# Danity Kane and The Decent



## SChotgurrl (Aug 5, 2006)

Is anyone else feelin Danity Kane (aka Making the Band 3) like I am?? I'm glad that there's finally a MTB group that seems to be rahter promising/has good potential (that's just my opinion 
	

	
	
		
		

		
			





) I watched their new video "Show Stopper" and I'm hooked on that song now!! I even downloaded the ringtone b/c it's just so catchy to me...
	

	
	
		
		

		
		
	


	




Anyway on to The Decent....I saw it last night and thought it was pretty damn good! I like how it was suspenseful from the beginning (the car crash not the white water rafting junk) and although there were a few parts where the computer graphics were lame, the storyline and the ending was really good and I hope there's another one coming up!!! This movie reminded me a lot of "The Cave" and at first I thought it may have been the sequel to it! I think there's a sequel to "The Grudge" coming soon too, b/c there were posters of it up @ the theater...it was part of the little boy's face (who was murdered in the house by his father) with a red question mark in his eye I could be wrong, but by the pale skin/jet black-bowl cut hairstyle, my brother and I just assumed it was the sequel....
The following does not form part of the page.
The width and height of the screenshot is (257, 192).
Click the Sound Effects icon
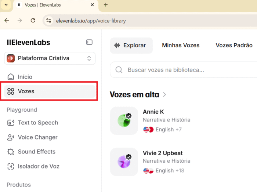[x=11, y=152]
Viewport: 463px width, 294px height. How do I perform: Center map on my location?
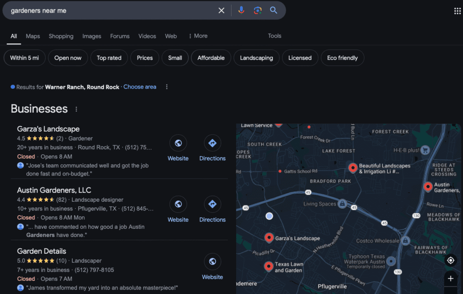tap(450, 260)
Oh and I also wanna see that other Sarah Michelle Gellar movie "The Return" which I saw previews for on E...seems she's a good character for those movies dealing w/someone dying in the past and then haunting the shit outta her!


----------



## SChotgurrl (Aug 5, 2006)

Whoops I just saw there was a post already about DK, so you can ignore that part if ya want!


----------



## electrostars (Aug 14, 2006)

The end to the Descent was LAME. There IS going to be a sequel..at least that's what I've heard.
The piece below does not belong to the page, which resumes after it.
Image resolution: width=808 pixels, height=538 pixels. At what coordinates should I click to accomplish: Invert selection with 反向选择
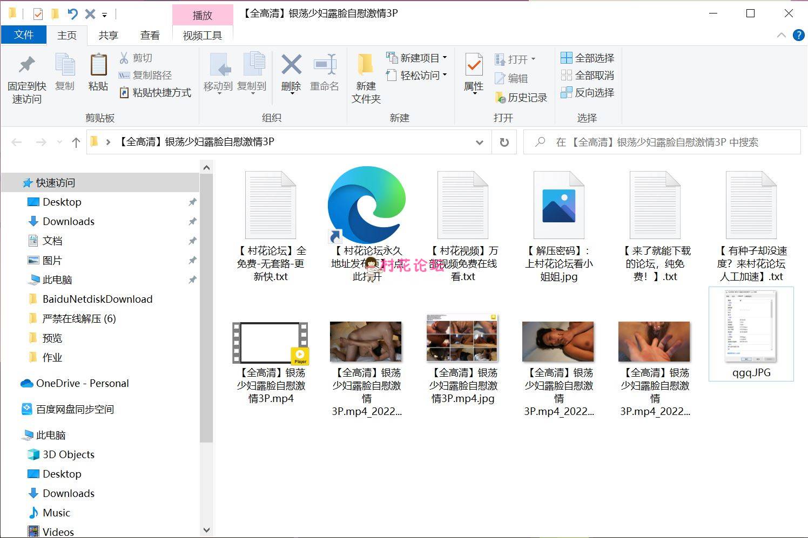[588, 93]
Besides the lame ending, it was a pretty good scare.
AND HOLY SHIT WAS IT GORY. I almost threw up in the movie theater. LOL. I'm not one to throw up, but good god. XD


----------



## Lady_MAC (Aug 14, 2006)

I loved that movie! I watched it yesterday as well. It was nice to see some kick-ass chicks for a change. I also liked the concept of the movie, and totally agree about the sucky graphics at some points. I think they should've stuck with the original ending..you can find it on Wikipedia.

A sequel to The Grudge? Ooohh, I can't wait. That movie scared the crap out of me!


----------



## Lady_MAC (Aug 14, 2006)

Damn it, why did The Grudge have to be mentioned? After I started thinking about it a little more, I'm freaked out again. Now I have to get out of bed, close my closet door, and sleep with the TV on, lol (I'm being serious my the way). For a few weeks after that movie, I had to stay up until my boyfriend got home from work..at 3AM.


----------



## queenofdisaster (Aug 19, 2006)

the grudge wasnt scary... i was 7 or 8 months pregnant with my daughter when i saw it and i will admit i jumped once and almost peed my pants... but after the whole thing i was diasappointed... but oooh the descent looks scary as all hell!


----------